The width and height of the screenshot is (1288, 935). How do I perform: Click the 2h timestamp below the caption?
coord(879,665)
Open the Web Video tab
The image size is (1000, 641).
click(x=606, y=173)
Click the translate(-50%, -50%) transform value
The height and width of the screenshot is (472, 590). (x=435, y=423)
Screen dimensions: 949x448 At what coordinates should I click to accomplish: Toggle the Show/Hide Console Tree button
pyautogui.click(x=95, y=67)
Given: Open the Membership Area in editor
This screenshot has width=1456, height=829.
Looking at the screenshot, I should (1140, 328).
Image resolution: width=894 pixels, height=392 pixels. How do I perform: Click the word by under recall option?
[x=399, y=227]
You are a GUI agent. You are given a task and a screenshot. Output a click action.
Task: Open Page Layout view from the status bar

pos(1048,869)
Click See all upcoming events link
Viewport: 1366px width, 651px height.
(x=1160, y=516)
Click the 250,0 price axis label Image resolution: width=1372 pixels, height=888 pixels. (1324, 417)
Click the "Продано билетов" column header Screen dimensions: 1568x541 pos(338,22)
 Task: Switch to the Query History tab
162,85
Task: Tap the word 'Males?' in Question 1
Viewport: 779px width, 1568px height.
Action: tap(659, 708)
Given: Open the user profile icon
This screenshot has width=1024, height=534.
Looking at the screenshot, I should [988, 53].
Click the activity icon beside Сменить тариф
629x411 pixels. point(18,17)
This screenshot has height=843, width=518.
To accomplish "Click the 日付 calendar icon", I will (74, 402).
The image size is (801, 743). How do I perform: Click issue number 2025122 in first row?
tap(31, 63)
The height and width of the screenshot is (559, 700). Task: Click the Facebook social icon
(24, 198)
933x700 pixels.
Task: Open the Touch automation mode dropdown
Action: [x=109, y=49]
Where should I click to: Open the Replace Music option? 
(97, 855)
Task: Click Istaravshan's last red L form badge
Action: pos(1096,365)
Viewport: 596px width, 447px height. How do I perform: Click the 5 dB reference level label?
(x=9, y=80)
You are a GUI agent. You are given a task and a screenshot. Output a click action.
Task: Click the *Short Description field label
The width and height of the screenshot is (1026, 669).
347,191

**********

* _THE TASK_: Your task is to output exactly the lines running from the one with "Viewport: 779px width, 1568px height." through the final line of the material above, with both ends included.

* _TASK ANSWER_:
Viewport: 779px width, 1568px height.
Action: tap(659, 708)
Given: Open the user profile icon
This screenshot has width=1024, height=534.
Looking at the screenshot, I should [988, 53].
Click the activity icon beside Сменить тариф
629x411 pixels. point(18,17)
This screenshot has height=843, width=518.
To accomplish "Click the 日付 calendar icon", I will (74, 402).
The image size is (801, 743). How do I perform: Click issue number 2025122 in first row?
tap(31, 63)
The height and width of the screenshot is (559, 700). Task: Click the Facebook social icon
(24, 198)
933x700 pixels.
Task: Open the Touch automation mode dropdown
Action: [x=109, y=49]
Where should I click to: Open the Replace Music option? 
(97, 855)
Task: Click Istaravshan's last red L form badge
Action: pos(1096,365)
Viewport: 596px width, 447px height. How do I perform: Click the 5 dB reference level label?
(x=9, y=80)
You are a GUI agent. You are given a task and a screenshot. Output a click action.
Task: Click the *Short Description field label
The width and height of the screenshot is (1026, 669).
347,191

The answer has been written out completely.